● **TASK REQUIREMENTS**:
Please find every row below that contains the word "menuitem" and copy each of those rows in full.

##### SOURCE DATA

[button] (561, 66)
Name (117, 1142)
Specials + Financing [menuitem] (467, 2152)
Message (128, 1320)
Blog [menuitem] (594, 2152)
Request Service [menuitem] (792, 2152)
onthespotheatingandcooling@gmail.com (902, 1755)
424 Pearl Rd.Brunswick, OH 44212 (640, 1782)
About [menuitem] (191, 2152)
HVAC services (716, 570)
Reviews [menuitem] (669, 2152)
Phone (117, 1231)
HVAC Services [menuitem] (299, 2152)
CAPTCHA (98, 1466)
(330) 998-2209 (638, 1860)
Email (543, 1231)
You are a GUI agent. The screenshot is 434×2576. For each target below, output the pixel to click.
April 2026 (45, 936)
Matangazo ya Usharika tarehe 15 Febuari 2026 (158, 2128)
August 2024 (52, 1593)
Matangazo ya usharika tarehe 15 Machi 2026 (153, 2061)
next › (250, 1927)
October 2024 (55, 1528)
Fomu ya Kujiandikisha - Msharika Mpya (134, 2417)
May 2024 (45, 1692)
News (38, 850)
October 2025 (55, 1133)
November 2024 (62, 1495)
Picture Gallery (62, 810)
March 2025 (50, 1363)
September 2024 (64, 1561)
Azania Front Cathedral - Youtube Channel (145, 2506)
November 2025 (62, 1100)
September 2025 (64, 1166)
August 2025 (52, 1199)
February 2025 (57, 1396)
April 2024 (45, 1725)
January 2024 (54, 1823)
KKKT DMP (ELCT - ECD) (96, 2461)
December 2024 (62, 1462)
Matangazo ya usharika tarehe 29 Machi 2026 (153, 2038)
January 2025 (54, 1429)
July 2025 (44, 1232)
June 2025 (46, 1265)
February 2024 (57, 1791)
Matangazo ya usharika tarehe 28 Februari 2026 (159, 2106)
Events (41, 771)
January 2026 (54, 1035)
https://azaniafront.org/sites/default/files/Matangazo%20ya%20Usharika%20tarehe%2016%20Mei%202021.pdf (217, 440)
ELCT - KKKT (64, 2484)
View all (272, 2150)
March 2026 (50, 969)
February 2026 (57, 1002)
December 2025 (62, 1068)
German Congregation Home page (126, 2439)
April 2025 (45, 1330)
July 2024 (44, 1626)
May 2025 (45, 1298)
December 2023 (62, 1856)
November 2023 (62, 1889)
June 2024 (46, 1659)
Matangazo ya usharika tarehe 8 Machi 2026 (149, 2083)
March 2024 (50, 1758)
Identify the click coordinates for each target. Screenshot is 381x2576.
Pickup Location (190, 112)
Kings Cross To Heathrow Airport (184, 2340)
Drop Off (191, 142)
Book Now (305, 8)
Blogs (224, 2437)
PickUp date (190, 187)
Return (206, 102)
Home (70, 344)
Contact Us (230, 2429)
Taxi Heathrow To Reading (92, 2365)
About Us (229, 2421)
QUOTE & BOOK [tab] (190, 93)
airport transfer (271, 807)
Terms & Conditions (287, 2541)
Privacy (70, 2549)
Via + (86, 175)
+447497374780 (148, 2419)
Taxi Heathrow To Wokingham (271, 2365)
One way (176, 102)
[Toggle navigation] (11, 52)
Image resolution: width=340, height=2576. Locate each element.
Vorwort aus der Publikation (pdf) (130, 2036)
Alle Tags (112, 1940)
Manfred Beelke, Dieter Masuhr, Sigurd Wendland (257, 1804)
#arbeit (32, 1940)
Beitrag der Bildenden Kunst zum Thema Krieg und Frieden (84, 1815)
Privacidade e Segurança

##########

● **FINISHED TASK**:
Specials + Financing [menuitem] (467, 2152)
Blog [menuitem] (594, 2152)
Request Service [menuitem] (792, 2152)
About [menuitem] (191, 2152)
Reviews [menuitem] (669, 2152)
HVAC Services [menuitem] (299, 2152)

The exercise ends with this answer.